The moment the drummer entered the palace he stepped into quietude and order. The heavy walls reduced the rifle fire in the streets to a mere popping. Along the passage were stationed several officers, who directed the returning soldiers to march back into the building, toward some objective unknown to the American. One or two of the officers recognized Strawbridge and saluted as he entered.
An odd feeling of home-coming visited the salesman as he stood near the entrance. His painful week at the priests' house seemed to have dropped out of his life. It seemed to him that the señora was still in the music-room, that he might walk back, tap, and have her come to the door.
Bullets were now snapping regularly at the stone façade. They reminded Strawbridge of the first scattering drops of rain at the beginning of a summer shower. Another batch of soldiers came running up the long steps. One of them even laughed, and waved his cap to some one on the roof, when at that moment he fell forward and lay twisting on the sharp comers of the stone steps. Suddenly the drummer saw that it was Pambo, the little brown guard who had nursed him through his illness. His comrades had left him on the steps. An impulse sent the drummer leaping down three steps at a time through the whining air. He seized Pambo in his arms and came back up. The little soldier recognized the American, for he gasped out, "Cá! Señor Americano, tell Juana...." Then he began bending his body backward, thrusting out his chest in an effort for breath. When Strawbridge laid him on the floor, he continued these convulsive movements, bowing up his torso, his mouth open, gasping, and his eyes staring.
The next moment the officer nearest the door looked out and gave a command, and the four soldiers swung shut the heavy metal doors. Instantly the hall was blanketed to silence. The only sounds were the footsteps of the guards walking briskly to the rear of the building and the clinking of balls striking the doors of the palace.
The drummer fell in with the last soldiers who went down the hallway. Along the sides of the passage hung the dark portraits of former dictators, men who had usurped and lost power, and who had been done to death in just such another eruption as now raged outside. With a beating heart the drummer hurried past these ironic pictures.
He meant to fight for General Fombombo. Why? He did not know. Perhaps it was because of the order for rifles. Perhaps because he sensed in the arbitrary general something finer than what he found in the cynical colonel. Or, more likely, it was the result of the salesman's discovery that Saturnino was a lover of Dolores; the general was only her husband. Strawbridge fell in with the soldiers.

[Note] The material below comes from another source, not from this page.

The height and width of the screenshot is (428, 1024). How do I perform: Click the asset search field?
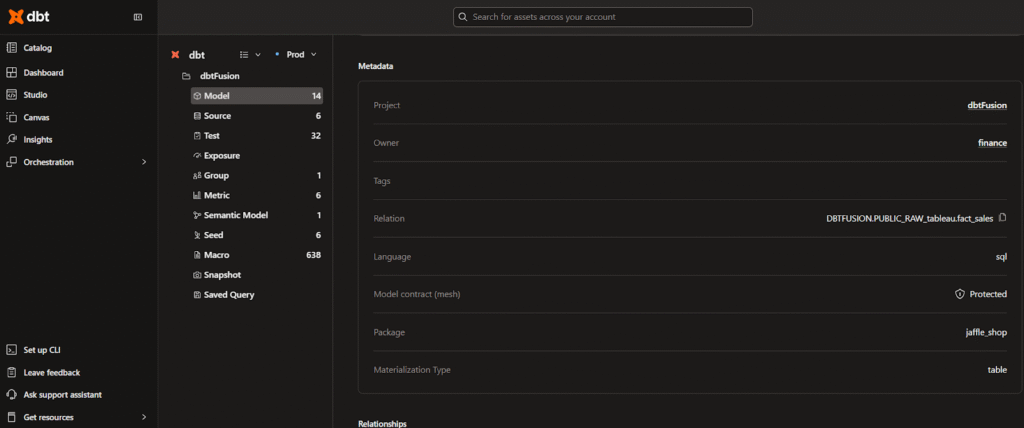(602, 17)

The recruits turned in at a side door of the passageway, and this gave upon a flight of stairs that led to the roof. Guards were pouring up and down this staircase; the upward-bound were laden with ammunition boxes; the down-bound were empty-handed. This was the general's ammunition, hoist from some donjon in the palace.

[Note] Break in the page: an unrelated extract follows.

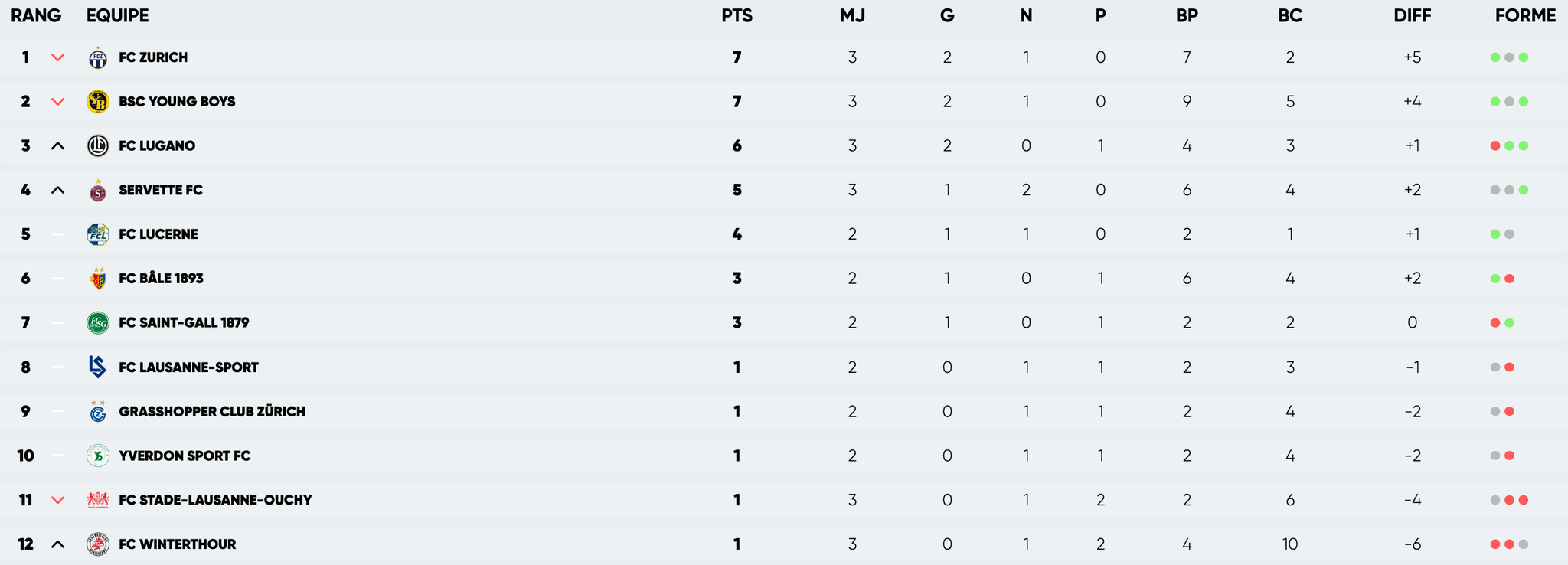Click the Servette FC club badge
This screenshot has width=1568, height=565.
click(x=98, y=191)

The moment Strawbridge stepped into the stairway a din of firing and shouting broke upon his ears. The salesman ran up the steps beside one burden-bearer. As they emerged on the roof, one of the soldiers reached over and jerked the big American down to a stooping posture. Everybody was stooping. The palace guards crouched and sprawled inside the waist-high wall that surrounded the roof, and fired through the machicolations. Stationed here and there among the riflemen were machine-guns. Each gun was handled by two men. Now and then one of these guns would break into a hard yammering, then abruptly cease. The riflemen were firing in the same careful way. They sighted and fired with murderous concentration. Like all Latin-American revolutionists, they never used volley-firing in the hope of making a hit. Every bullet was aimed at somebody.

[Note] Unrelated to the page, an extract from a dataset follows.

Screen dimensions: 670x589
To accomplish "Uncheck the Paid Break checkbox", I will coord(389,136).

A dead man or two and a few wounded men were scattered over the tiled roof. Stone splinters snapped out of the merlons from adverse gun fire. The smell of smokeless powder filled the air with a headache-y quality. The drummer saw a rifle and a bandolier of cartridges beside a motionless figure. He crawled to it and salvaged the gun. He got to the wall and settled himself beside an aperture, in line with the whole wallful of reclining riflemen.
Peering out between his merlons, he found himself looking into the westering sun. Saturnino had flung his forces on top of the houses directly west of the palace. This screened his men in the yellow glow of the declining sun. The whole outline of the opposite buildings was an indistinct purple. The drummer stared fixedly at this purple outline, then he thought he glimpsed a movement. He leveled his gun and fired. At the same moment a machine-gun near him began a sudden chattering. Just where the drummer had seen a movement, the black figure of a man lurched up against the yellow light and disappeared backward.